**What you will do:** Filter the rows below, keeping only those that contain the string "Selling" with its capitalization matched. Copy each of those rows unchanged.

**Entries supplied:**

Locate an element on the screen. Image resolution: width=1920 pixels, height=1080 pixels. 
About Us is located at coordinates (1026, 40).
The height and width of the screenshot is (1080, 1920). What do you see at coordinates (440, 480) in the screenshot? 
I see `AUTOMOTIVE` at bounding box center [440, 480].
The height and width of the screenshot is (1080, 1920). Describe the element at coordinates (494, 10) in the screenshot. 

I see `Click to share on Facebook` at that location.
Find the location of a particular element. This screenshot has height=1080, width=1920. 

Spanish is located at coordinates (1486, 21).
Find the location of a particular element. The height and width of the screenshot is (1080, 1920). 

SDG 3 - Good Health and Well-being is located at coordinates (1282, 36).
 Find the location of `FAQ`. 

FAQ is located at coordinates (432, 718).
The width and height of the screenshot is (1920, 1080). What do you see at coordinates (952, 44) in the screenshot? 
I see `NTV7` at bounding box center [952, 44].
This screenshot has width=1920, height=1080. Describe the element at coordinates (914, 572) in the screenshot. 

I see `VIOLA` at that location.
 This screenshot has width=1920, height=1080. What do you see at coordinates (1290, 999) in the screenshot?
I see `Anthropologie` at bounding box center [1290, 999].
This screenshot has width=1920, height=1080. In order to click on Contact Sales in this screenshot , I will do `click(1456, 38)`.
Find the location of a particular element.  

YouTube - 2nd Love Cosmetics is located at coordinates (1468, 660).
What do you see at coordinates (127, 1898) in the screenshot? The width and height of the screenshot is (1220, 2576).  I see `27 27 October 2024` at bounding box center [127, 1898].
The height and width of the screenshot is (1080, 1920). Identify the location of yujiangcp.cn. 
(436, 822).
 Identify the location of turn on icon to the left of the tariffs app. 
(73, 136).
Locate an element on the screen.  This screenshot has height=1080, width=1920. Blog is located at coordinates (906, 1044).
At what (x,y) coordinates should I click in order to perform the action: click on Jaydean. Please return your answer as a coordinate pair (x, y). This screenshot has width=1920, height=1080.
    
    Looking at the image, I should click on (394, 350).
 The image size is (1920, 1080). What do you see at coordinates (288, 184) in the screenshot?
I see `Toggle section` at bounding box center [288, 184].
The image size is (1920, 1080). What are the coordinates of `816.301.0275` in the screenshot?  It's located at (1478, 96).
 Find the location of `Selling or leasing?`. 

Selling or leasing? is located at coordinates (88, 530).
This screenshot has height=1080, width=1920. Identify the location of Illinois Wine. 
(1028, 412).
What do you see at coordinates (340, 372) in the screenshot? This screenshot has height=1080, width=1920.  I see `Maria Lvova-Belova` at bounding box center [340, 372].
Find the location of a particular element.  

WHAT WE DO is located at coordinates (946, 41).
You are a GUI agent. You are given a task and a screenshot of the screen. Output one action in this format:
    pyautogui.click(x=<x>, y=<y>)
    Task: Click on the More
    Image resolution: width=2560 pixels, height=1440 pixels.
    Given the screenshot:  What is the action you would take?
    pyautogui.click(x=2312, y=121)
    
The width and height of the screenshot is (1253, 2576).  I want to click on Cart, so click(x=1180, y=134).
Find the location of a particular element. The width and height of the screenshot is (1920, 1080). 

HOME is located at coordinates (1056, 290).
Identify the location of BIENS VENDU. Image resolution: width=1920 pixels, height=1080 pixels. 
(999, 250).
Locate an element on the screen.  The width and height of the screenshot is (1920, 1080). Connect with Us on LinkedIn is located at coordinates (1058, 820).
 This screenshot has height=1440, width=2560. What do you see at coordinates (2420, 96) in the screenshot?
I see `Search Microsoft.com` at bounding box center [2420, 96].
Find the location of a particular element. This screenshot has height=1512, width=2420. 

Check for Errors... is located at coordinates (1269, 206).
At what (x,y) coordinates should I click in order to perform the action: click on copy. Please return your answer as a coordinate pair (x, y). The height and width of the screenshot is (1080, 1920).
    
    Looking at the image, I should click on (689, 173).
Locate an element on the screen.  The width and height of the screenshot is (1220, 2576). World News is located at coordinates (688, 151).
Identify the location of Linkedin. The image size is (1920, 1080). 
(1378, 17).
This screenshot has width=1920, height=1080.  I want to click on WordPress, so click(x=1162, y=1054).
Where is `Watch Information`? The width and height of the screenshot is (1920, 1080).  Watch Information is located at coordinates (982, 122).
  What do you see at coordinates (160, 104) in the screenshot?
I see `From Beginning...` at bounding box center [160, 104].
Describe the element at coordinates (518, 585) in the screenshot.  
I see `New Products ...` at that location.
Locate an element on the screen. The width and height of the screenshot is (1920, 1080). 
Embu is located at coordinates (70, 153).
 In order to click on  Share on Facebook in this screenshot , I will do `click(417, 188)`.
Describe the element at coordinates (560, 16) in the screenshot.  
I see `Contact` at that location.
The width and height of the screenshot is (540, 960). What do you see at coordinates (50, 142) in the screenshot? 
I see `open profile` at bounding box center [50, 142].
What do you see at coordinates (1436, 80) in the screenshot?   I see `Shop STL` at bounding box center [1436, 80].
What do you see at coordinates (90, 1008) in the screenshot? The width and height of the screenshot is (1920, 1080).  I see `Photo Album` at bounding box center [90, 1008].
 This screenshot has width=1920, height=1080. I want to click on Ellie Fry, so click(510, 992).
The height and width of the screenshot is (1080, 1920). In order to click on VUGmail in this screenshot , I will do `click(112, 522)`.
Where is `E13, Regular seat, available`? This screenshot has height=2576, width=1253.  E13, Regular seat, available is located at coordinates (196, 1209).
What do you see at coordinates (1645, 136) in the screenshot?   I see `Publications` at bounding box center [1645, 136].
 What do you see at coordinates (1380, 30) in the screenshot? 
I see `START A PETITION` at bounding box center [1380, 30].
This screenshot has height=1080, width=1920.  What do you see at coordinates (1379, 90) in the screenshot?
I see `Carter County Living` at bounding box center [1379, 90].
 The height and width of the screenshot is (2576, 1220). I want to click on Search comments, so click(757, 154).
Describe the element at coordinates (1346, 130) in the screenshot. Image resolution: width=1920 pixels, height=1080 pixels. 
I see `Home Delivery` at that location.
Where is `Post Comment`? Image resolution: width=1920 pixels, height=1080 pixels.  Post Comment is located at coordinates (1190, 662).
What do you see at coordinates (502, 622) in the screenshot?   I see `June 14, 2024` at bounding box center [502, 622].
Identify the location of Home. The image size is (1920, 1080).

**Solution below:**
 Find the location of `Selling or leasing?`. 
Selling or leasing? is located at coordinates (88, 530).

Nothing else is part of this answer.